There are a number of ways to reconcile this:

1- To reject the narration of Urwa, since he is in the minority. Therefore, he would be accused of being the mistaken one in the narration and not A’isha.

2- The likelier possibility is explained by returning to the narration of Urwa in other books. We find that in Muwatta Malik #324, Saheeh Al-Bukhari #1106, and Saheeh Muslim #1174, that Urwa narrates from A’isha, “I never saw the Prophet – peace be upon him – pray the Dhuha prayers.”

3- Another interpretation is that A’isha rejected that the Prophet – peace be upon him – prayed them regularly, and this is supported by the narration of Abdullah bin Shaqeeq when she says, “No (he doesn’t pray it), unless he comes back from travels.”

We prefer the second interpretation. If Shias argue that the narration of Um Tharra states that the Prophet – peace be upon him – prayed Dhuha in the house of A’isha then we say that the narration is much weaker than the narration of Urwa, and that it cannot be the preferred narration.


SlaveOfAhlubait argues:

“So we see 3 narrations, authenticity is proven, in which Ayesha told us that there was no such order from holy prophet asws for killing lizards


On the other hand, we see her own action contradicted that, rather she killed them since she heard hadeeth of prophet asws

Again we see the same issue and this means that either it was Ayesha who was forgetting and narrating in different forms or that it was narrators who were even changing the meanings, rather making them contradictory

The narration that states that A’isha was ordered to kill lizards by the Prophet – peace be upon him – is weak. This is because it comes through the path of Sa’iba the Mawlat of Al-Fakih bin Al-Mugheera, and there is no evidence of her reliability. This is supported by the narration provided by SlaveOfAhlubait himself in Musnad Ahmad 11/149. The only narration that states that Nafi’ heard this narration from A’isha is on 11/447, but it contains an anonymous narrator by the name of Abdullah bin Abdulrahman bin Abi Umayyah.

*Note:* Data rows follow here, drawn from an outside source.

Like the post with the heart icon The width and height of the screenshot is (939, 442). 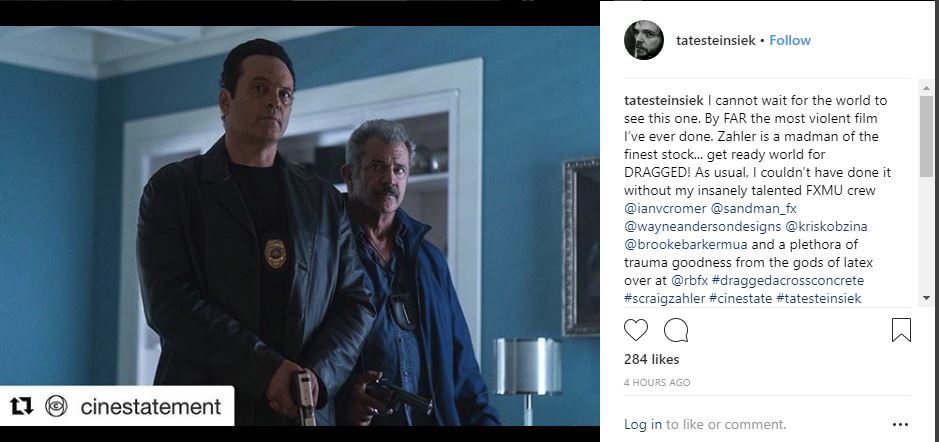pos(636,330)
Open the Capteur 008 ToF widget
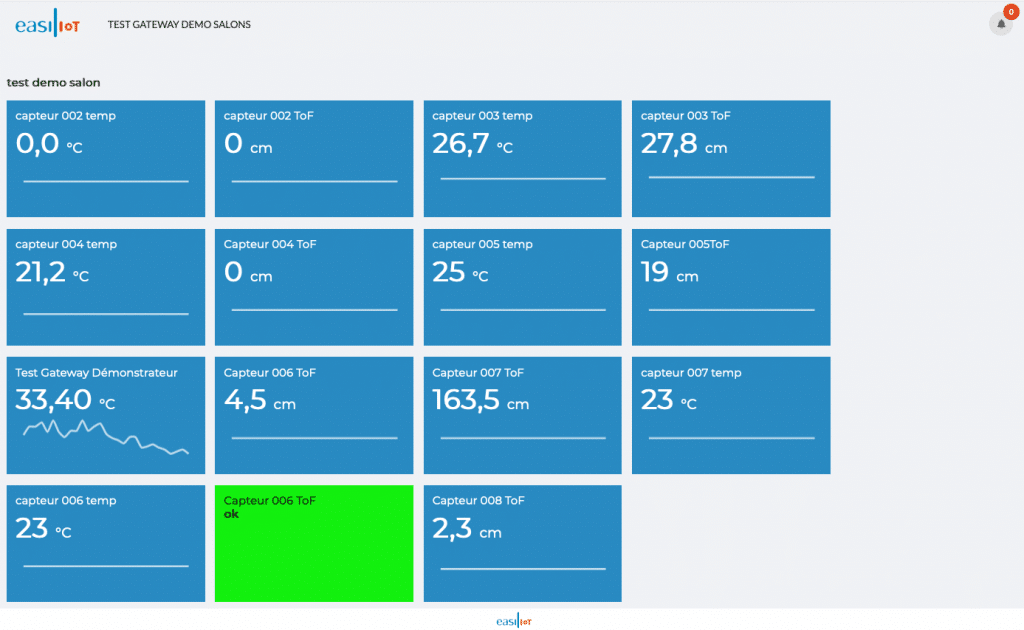The image size is (1024, 630). (x=522, y=543)
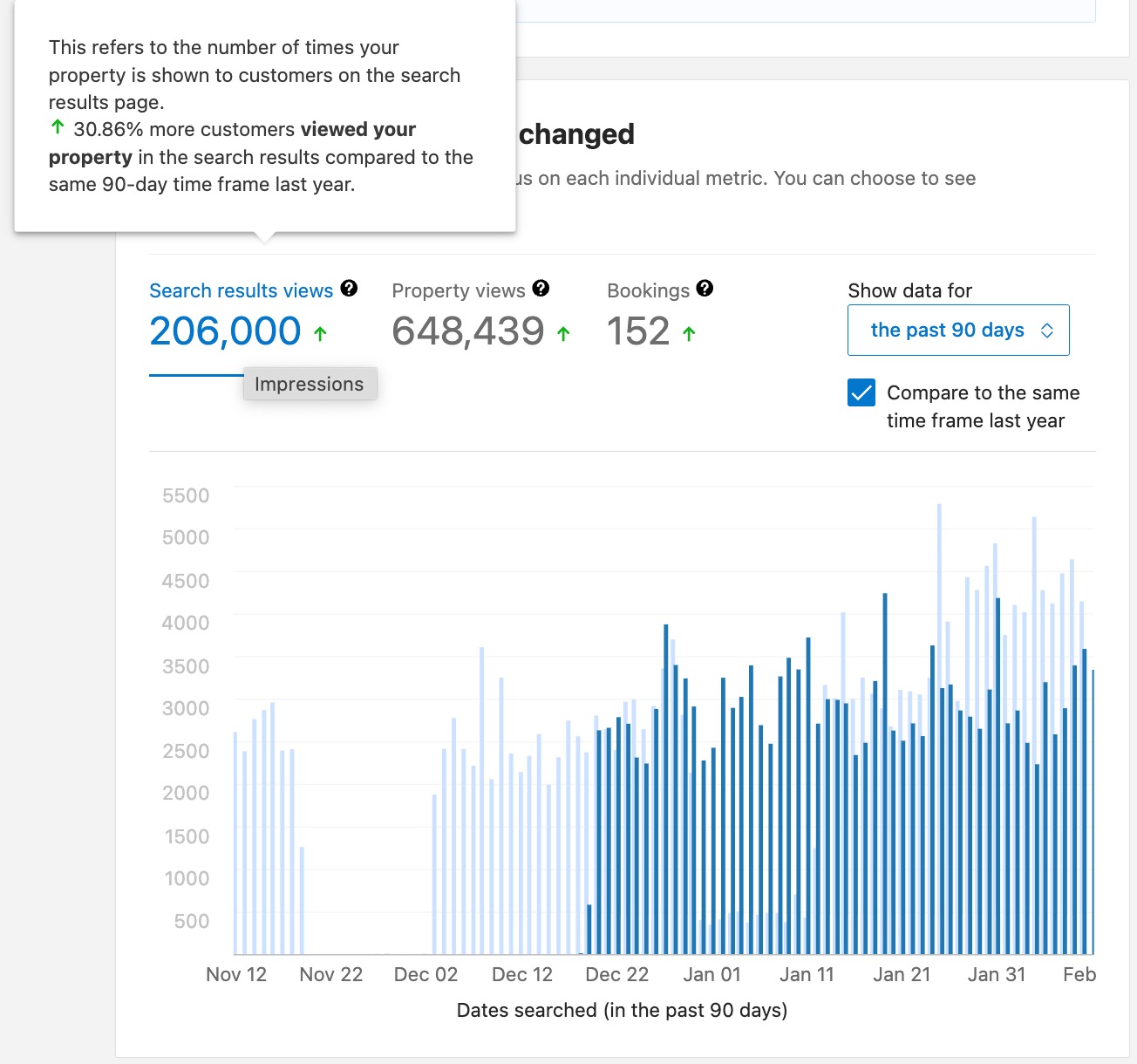This screenshot has height=1064, width=1137.
Task: Open the Search results views link
Action: pyautogui.click(x=241, y=290)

As we can see from the above, the author of the article could not provide binding proof that A’isha was unreliable in hadith. We find the author clutching at straws by arguing that A’isha contradicted herself in the amount of prostrations that the Prophet – peace be upon him – performed in a non-obligatory prayer. Even if we held the opinion that she contradicted herself here, is that sufficient evidence to reject her narrations? The view of Ahl Al-Sunnah is that the companions were fallible in actions and their memory. However, there is no proof that any companions accused A’isha of being unreliable in teaching the sunnah of the Prophet – peace be upon him – . Even if one held the view that she made a few mistakes, as the author of the article argues, that does not even amount to a single percent of the amount of narrations that she narrated. It is with this in mind that we conclude that the very intention of weakening A’isha through providing a few so-called “contradictions” is ludicrous.

…and praise be to Allah the Most Gracious and Most Merciful.